On Sep 10, 2009, at 5:01 PM, James McGill wrote:

On Thu, Sep 10, 2009 at 3:06 PM, BJ Freeman <[email protected]> wrote:

if your are time and resource constrained, ofbiz is not right for you.


Do you say that in general, or is there something inherent in
subscription-based services that makes a poor fit with OFBiz?

There wasn't a lot of detail in the original question, but yes, OFBiz does support products sold as subscriptions in a variety of forms (ie with lots of options supported OOTB). To really say yes or no you'd have to do a gap analysis based on more detailed requirements.

I'm not sure what BJ meant, as he wasn't very specific either. Whatever he meant, I don't agree. If you are writing a simple application and don't want to reuse existing functionality the OFBiz framework itself is a great way of doing things and a great set of tools that IMO competes well with everything else out there in terms of developer efficiency and runtime scalability. For more complex applications Apache OFBiz becomes even more valuable as long as you make sure to reuse existing things, and then you can really put together complex applications quickly.

Perhaps what BJ meant is that if you have any sort of complex set of requirements then it will require effort no matter what tools or existing functionality you try to use.
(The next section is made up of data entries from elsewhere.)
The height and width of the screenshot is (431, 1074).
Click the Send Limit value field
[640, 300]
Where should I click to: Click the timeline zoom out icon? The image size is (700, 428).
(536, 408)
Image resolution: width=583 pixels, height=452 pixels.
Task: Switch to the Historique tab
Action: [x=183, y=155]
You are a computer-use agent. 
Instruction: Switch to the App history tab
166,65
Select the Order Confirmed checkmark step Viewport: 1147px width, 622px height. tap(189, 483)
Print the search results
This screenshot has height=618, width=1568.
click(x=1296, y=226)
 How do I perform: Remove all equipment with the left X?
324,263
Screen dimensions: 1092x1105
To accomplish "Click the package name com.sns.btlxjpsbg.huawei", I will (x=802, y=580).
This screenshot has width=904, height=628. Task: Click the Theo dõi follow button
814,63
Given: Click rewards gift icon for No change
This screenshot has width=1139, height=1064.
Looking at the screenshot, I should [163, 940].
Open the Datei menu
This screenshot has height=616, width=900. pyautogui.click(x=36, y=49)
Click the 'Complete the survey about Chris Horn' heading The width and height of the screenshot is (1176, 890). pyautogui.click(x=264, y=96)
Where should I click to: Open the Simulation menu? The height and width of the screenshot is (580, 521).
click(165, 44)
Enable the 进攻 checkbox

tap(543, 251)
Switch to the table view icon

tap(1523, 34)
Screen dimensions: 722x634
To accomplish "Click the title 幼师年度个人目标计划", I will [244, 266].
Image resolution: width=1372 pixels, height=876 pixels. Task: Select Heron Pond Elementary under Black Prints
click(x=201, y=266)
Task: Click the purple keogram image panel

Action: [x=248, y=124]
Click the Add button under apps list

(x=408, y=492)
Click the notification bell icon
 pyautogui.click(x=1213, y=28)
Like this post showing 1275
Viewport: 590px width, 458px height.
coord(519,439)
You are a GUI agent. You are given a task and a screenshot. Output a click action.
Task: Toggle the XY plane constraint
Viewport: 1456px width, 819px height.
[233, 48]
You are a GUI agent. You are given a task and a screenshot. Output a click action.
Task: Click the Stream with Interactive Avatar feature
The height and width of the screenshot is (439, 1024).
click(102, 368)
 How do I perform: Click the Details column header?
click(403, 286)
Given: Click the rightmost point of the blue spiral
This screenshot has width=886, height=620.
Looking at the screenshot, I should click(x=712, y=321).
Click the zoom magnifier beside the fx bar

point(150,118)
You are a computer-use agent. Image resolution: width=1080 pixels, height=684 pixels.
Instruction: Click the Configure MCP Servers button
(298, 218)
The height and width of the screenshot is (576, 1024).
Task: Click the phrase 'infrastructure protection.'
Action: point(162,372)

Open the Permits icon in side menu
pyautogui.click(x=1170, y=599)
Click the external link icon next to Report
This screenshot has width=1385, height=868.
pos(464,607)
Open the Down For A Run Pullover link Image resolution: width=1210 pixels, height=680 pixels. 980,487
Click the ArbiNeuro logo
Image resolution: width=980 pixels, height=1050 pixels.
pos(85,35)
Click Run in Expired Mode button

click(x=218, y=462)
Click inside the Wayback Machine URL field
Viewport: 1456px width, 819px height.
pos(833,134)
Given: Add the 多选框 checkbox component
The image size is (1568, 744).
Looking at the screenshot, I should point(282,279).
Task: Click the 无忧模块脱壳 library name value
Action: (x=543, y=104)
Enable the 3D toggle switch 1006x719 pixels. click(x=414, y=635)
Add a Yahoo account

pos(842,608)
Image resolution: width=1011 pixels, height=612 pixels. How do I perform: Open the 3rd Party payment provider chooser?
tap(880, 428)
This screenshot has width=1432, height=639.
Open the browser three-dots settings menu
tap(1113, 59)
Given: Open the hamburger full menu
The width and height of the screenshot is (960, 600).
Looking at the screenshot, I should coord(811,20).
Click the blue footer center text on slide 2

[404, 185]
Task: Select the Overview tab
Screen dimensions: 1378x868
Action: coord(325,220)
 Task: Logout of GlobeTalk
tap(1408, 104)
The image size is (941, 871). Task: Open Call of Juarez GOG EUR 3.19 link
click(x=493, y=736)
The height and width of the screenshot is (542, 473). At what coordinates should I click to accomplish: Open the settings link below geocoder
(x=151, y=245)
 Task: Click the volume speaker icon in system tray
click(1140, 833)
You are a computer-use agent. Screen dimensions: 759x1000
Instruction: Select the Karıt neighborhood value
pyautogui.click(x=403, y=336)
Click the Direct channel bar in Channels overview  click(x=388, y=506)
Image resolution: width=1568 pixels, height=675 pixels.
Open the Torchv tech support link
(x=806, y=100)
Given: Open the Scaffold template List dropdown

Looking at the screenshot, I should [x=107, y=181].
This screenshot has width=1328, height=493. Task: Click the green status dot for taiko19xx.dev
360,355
If you think that you can find something to use OOTB, or even adjust your requirement to fit some OOTB solution, just make sure you review it in detail first! It can certainly work out, but often doesn't. Even if it does pretty much all businesses that live more than a year or so will want to change and expand things and many solutions designed to be used only OOTB will make that difficult. Again, this is where OFBiz comes in with a combination of existing functionality and flexibility too.